PAGE EXCERPT:
=-=-=-=-=
Washington State Supreme Court
- In office 1933–1940
- Appointed by: Governor Clarence D. Martin

Personal details
- Born: February 2, 1870 County Mayo, Ireland
- Died: April 29, 1940 (aged 70) Spokane, Washington
- Relations: Jack Geraghty, grandson

= James M. Geraghty =

American judge

James M. Geraghty (February 2, 1870 – April 29, 1940) was an Irish American politician. He is known as a former member of the Washington State House of Representatives, elected in 1897 to represent the 3rd legislative district from Spokane, Washington. An attorney by trade, he served as Spokane's city attorney from 1905 to 1907, and again from 1916 to 1932. In 1933, he was appointed to the Washington State Supreme Court, by Governor Clarence D. Martin.

== Personal background ==
James M. Geraghty was born on February 2, 1870, in County Mayo, Ireland. He is the son of Patrick and Bridget (née Haley) Geraghty. In 1880, the family immigrated to the US, arriving in New York and establishing a farm in Indiana. He attended school in Rush County, Indiana. After relocating to Spokane in 1892, he initially worked as a teamster, before attending business school. In 1908, Geraghty married Nora Toolen. Together, they raised nine children in Spokane. They were members of the Catholic Church, known for supporting Catholic interests throughout the Pacific Northwest.

In December 1939, Geraghty began experiencing symptoms from a recurring kidney disease and died on April 29, 1940, in Spokane.

== Professional background ==
Following his graduation from business school, Geraghty joined the staff of the City of Spokane's Corporate Counsel, William H. Plummer, where he worked as a stenographer. During this time, he was drawn to the legal profession and began studying law, under the guidance of Plummer. In 1896, running as a Conservative, under the Fusion ticket, Geraghty was elected as the youngest member of the Washington House of Representatives. In 1897, he passed the state bar in Olympia and began practicing law.

When the state legislature elected George Turner as US Senator, Geraghty joined him as his private secretary. While in Washington D.C., Geraghty attended classes at the Georgetown University Law Center. After three years, he returned to Spokane and joined the law practice of John P. Judson. After Turner's term in the senate ended, Geraghty joined a law practice with him in Spokane.

In 1905, Geraghty was appointed under a Democratic administration to serve a two-year term as city attorney in Spokane in the same office where he previously worked as a stenographer. In 1916, under a nonpartisan city administration, he returned to the same office, serving until 1910, when he was selected to serve as a member of Governor Martin's cabinet.

==Family==
Geraghty is the grandfather of Jack Geraghty (b. 1934), who served as the 39th Mayor of Spokane, Washington. Ironically, while Geraghty served as Spokane's City Attorney during the first decade of the 20th century, his grandson served as the mayor of the city during the last decade.
=-=-=-=-=
ENTRIES SUPPLIED:
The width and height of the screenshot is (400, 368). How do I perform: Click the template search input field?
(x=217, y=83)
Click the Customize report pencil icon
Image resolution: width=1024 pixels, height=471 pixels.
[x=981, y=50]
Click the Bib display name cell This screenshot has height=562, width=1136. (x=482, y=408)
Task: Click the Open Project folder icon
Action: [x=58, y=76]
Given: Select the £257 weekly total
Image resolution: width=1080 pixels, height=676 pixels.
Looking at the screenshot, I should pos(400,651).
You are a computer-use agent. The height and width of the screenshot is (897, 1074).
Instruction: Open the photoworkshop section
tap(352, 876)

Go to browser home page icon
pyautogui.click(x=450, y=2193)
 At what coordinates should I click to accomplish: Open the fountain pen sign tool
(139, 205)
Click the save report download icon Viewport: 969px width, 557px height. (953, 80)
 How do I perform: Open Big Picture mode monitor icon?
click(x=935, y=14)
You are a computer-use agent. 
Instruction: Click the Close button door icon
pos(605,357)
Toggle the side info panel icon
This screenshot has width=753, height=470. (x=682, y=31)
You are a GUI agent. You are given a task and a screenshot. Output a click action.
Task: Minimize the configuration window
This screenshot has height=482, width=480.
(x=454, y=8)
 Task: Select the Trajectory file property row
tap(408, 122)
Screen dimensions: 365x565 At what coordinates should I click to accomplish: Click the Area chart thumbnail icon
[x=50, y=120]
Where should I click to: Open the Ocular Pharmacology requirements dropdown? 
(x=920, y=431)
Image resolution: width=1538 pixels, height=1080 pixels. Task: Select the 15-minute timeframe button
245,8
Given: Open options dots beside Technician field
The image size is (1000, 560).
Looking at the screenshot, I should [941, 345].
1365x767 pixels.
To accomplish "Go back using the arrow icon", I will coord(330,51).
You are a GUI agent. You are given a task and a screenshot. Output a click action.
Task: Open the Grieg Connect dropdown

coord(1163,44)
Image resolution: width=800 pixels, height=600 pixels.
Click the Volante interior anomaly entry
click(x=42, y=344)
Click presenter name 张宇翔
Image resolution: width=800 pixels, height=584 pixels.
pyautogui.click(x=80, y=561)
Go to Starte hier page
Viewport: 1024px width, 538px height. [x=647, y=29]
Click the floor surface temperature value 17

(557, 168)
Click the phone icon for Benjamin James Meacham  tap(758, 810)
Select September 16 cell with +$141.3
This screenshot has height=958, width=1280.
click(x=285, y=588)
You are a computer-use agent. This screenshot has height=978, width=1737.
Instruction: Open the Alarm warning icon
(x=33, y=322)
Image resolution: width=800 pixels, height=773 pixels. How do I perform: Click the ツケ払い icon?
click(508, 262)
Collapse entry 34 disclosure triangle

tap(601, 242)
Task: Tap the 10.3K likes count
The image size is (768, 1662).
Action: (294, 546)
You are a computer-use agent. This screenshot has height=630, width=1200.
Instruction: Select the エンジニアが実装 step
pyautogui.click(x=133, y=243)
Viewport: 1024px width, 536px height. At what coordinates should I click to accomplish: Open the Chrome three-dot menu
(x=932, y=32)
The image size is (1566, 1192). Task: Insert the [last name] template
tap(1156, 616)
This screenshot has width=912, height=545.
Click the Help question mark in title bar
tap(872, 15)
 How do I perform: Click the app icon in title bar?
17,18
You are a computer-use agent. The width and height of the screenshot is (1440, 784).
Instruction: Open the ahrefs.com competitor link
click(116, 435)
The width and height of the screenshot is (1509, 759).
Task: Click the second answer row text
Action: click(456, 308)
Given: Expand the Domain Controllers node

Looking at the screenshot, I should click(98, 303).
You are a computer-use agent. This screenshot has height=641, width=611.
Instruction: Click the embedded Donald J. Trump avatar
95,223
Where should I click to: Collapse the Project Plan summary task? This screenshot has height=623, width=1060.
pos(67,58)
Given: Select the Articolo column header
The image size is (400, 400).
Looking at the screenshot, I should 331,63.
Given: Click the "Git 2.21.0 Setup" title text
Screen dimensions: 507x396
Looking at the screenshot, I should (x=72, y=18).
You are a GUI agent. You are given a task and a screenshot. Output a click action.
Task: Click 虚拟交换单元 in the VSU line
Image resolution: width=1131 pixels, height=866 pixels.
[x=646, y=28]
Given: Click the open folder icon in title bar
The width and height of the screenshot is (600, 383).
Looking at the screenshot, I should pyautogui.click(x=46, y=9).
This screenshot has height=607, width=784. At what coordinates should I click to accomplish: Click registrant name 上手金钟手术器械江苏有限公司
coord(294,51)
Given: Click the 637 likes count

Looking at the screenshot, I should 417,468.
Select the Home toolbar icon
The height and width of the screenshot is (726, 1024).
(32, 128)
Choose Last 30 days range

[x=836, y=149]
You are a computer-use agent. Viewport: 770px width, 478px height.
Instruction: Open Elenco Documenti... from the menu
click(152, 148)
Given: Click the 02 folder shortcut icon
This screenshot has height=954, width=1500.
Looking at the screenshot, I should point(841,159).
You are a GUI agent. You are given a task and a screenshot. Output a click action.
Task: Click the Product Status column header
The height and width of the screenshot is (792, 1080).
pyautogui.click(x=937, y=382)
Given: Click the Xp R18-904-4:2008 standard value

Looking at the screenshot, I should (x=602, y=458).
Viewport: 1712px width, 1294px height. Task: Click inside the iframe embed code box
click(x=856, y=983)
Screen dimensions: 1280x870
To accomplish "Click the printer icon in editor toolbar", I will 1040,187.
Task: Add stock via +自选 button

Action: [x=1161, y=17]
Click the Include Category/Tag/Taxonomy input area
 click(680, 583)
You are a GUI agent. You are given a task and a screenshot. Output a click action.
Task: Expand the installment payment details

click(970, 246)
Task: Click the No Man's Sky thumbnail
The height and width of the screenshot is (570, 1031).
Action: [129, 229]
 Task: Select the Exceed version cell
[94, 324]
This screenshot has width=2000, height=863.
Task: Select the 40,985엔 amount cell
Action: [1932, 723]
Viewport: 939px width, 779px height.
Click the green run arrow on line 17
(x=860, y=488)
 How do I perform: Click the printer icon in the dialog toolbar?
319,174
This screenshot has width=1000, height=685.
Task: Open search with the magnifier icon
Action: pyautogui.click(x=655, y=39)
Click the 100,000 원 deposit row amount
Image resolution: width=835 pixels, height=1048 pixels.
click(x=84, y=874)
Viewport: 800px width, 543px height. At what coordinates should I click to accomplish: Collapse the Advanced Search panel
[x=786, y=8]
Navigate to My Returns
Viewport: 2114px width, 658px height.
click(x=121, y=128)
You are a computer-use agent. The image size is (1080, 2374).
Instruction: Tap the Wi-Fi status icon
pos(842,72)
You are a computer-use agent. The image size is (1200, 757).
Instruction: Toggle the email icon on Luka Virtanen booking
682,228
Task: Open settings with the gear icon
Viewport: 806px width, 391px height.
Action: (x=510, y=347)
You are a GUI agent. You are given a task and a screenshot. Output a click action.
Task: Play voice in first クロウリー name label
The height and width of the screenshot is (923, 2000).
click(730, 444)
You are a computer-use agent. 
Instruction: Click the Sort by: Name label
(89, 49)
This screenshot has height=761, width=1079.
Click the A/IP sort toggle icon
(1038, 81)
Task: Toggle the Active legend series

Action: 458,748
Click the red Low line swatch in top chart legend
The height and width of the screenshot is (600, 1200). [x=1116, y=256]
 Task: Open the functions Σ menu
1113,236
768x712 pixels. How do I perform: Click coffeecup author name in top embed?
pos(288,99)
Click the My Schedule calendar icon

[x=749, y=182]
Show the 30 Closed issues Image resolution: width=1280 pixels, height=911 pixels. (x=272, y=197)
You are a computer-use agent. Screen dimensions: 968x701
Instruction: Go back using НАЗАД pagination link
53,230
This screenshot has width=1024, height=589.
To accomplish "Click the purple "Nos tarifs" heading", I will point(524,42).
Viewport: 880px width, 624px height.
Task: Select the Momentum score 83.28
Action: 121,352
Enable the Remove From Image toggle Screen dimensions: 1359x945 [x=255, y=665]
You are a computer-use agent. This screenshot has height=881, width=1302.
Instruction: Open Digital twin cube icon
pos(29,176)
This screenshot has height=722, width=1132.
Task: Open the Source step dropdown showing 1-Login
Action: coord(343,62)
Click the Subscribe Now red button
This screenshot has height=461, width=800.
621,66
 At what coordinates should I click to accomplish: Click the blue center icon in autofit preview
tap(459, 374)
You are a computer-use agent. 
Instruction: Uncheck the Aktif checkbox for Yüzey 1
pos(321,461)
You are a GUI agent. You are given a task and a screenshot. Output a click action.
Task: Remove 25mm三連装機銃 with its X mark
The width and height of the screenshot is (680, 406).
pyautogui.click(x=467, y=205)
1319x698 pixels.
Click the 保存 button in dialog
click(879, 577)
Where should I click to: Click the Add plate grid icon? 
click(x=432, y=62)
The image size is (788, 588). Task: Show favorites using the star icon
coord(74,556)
=-=-=-=-=
PROBLEM 1: Other than James M. Geraghty himself, list every person the James M. Geraghty article names.
PROBLEM 2: Reproduce the passage of the James M. Geraghty article starting at "When the state" and ending at "him in Spokane.".

SOLUTION 1:
- Clarence D. Martin
- Jack Geraghty
- Patrick Geraghty
- Bridget (née Haley) Geraghty
- Nora Toolen
- William H. Plummer
- George Turner
- John P. Judson

SOLUTION 2:
When the state legislature elected George Turner as US Senator, Geraghty joined him as his private secretary. While in Washington D.C., Geraghty attended classes at the Georgetown University Law Center. After three years, he returned to Spokane and joined the law practice of John P. Judson. After Turner's term in the senate ended, Geraghty joined a law practice with him in Spokane.